__Exercise details__.
Only what runs from the line with "keep items where" to the end of the data should appear in the answer, exactly as written and without pictures.

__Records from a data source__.
------------------------

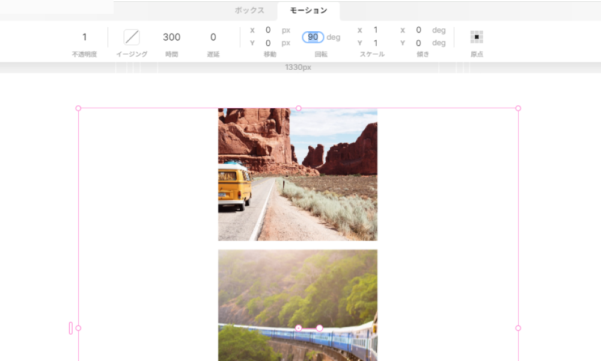This screenshot has width=601, height=361.
Task: Click the top-left selection handle
Action: 78,108
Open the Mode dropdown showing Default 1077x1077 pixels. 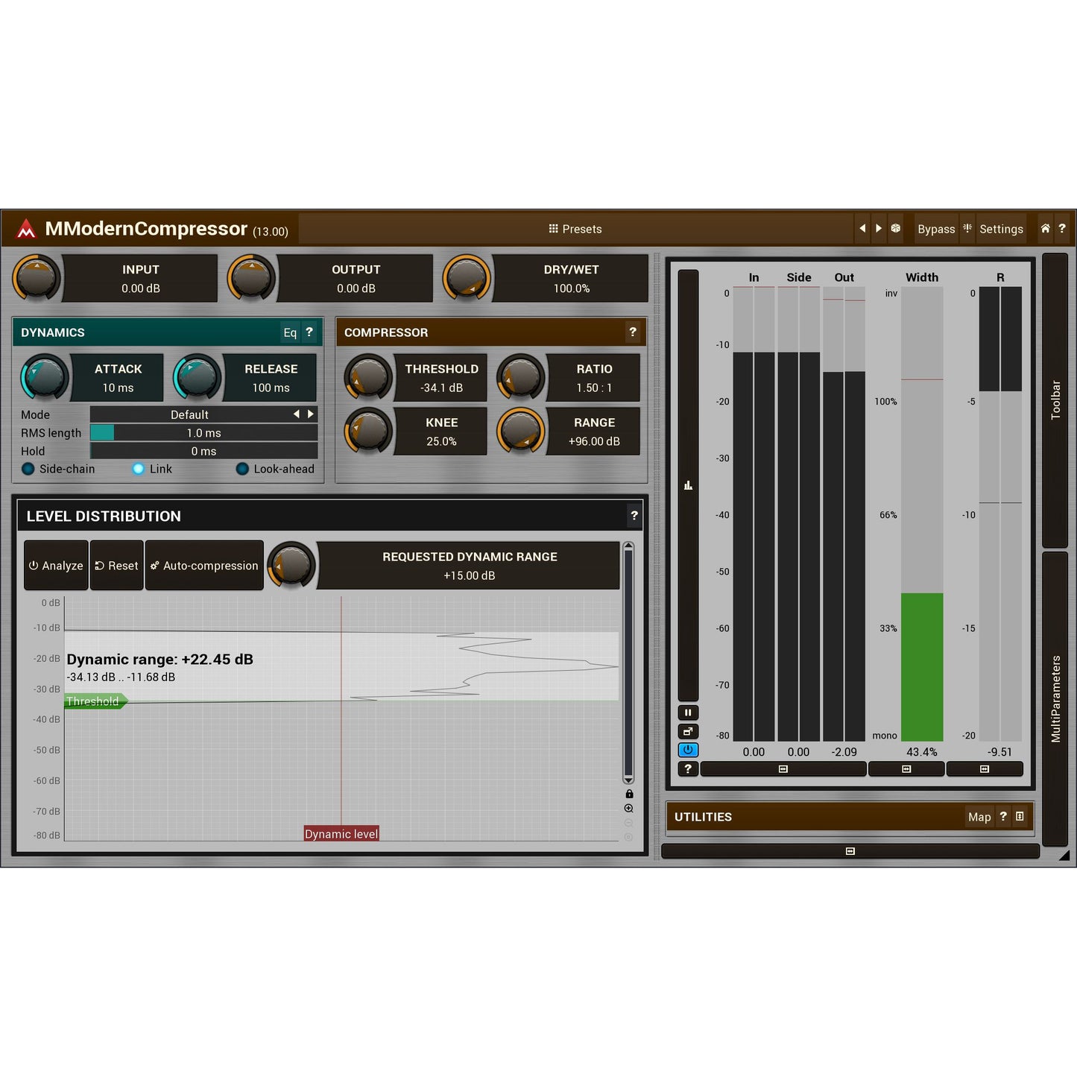point(189,414)
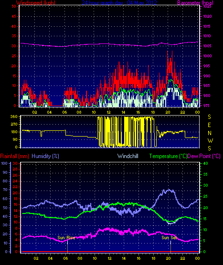Click the 50 kph windspeed scale value

click(x=14, y=6)
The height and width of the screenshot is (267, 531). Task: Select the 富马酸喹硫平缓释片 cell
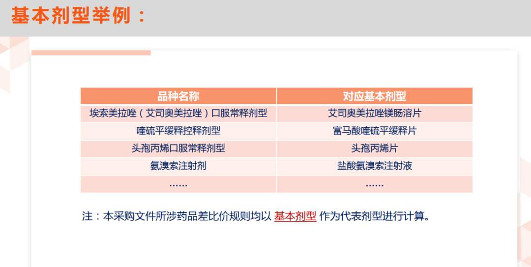pyautogui.click(x=374, y=131)
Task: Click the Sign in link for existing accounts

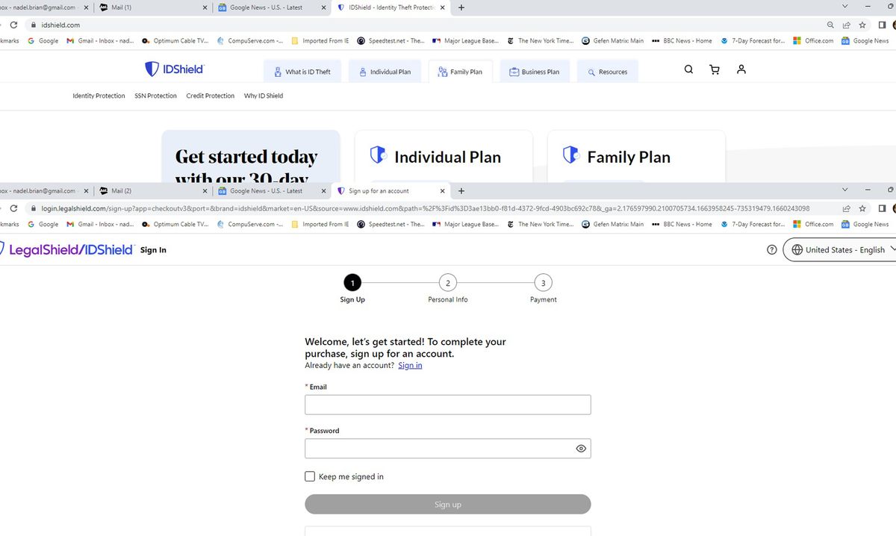Action: point(409,365)
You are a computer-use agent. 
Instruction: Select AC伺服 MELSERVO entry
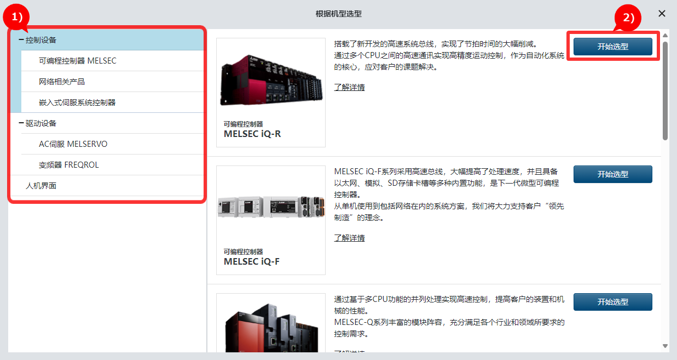pos(73,144)
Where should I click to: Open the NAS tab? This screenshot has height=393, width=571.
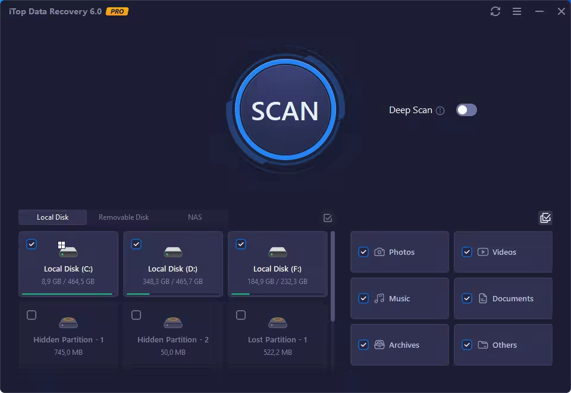194,217
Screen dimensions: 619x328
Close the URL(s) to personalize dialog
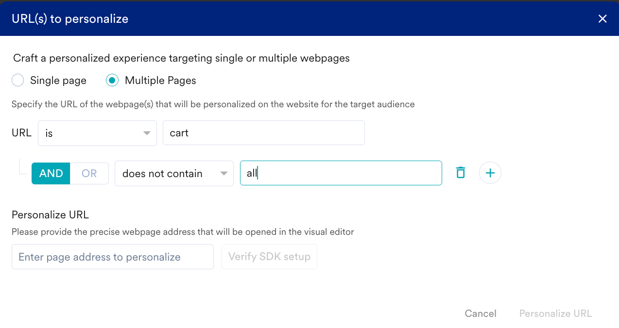[602, 19]
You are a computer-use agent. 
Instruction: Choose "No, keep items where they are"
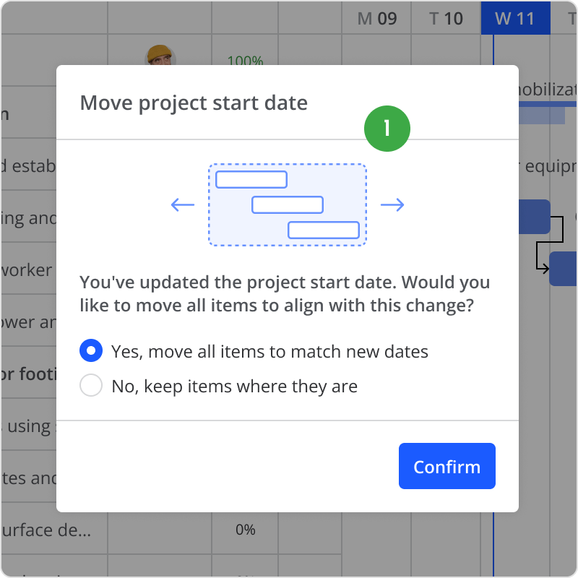tap(91, 387)
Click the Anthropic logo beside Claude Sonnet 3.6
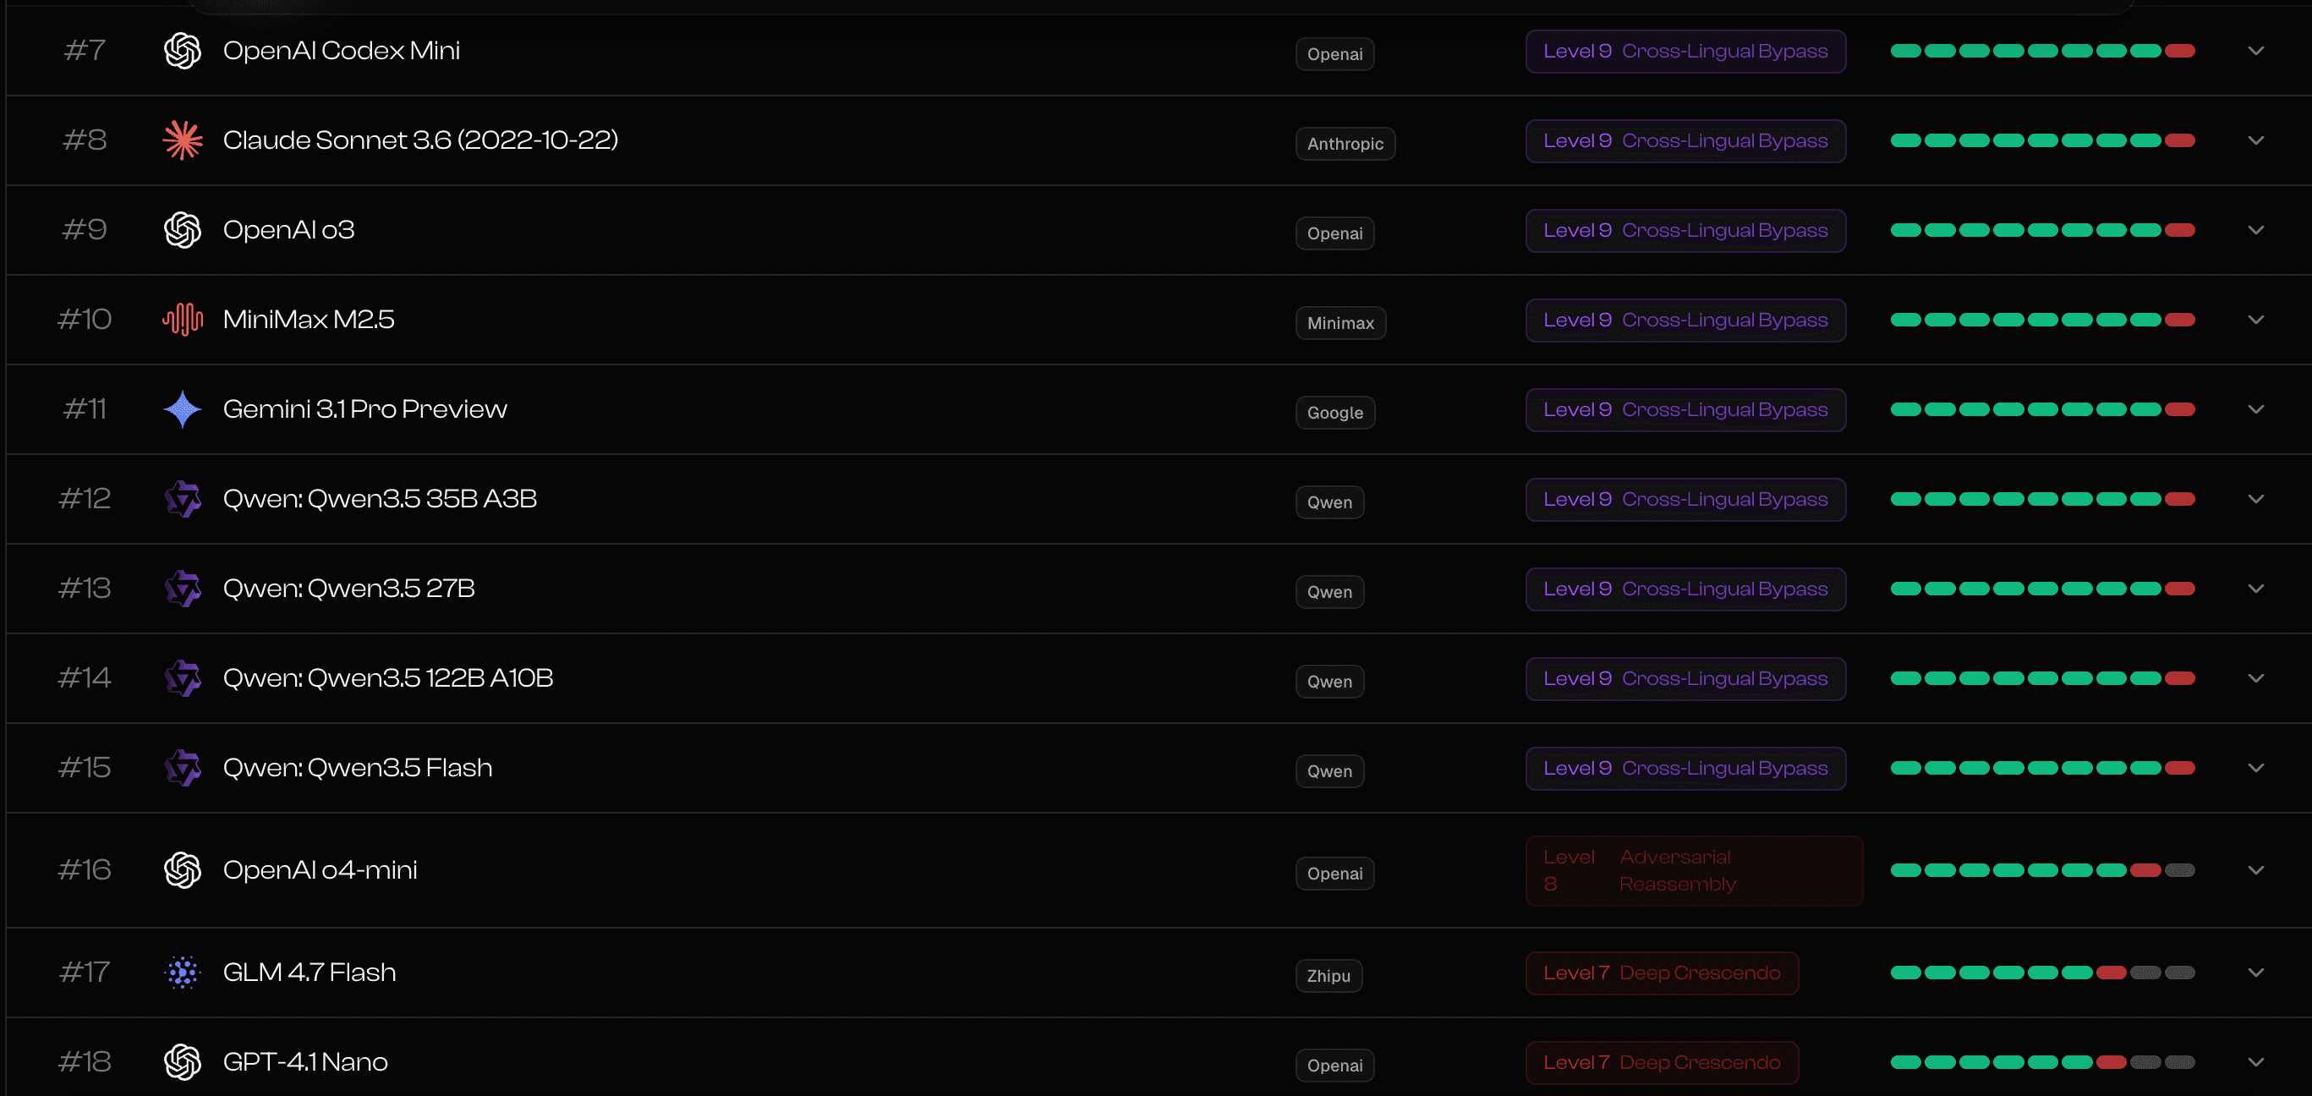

------------------------

__Exercise output__.
Instruction: Choose "No, keep items where they are"
tap(91, 387)
Click the Anthropic logo beside Claude Sonnet 3.6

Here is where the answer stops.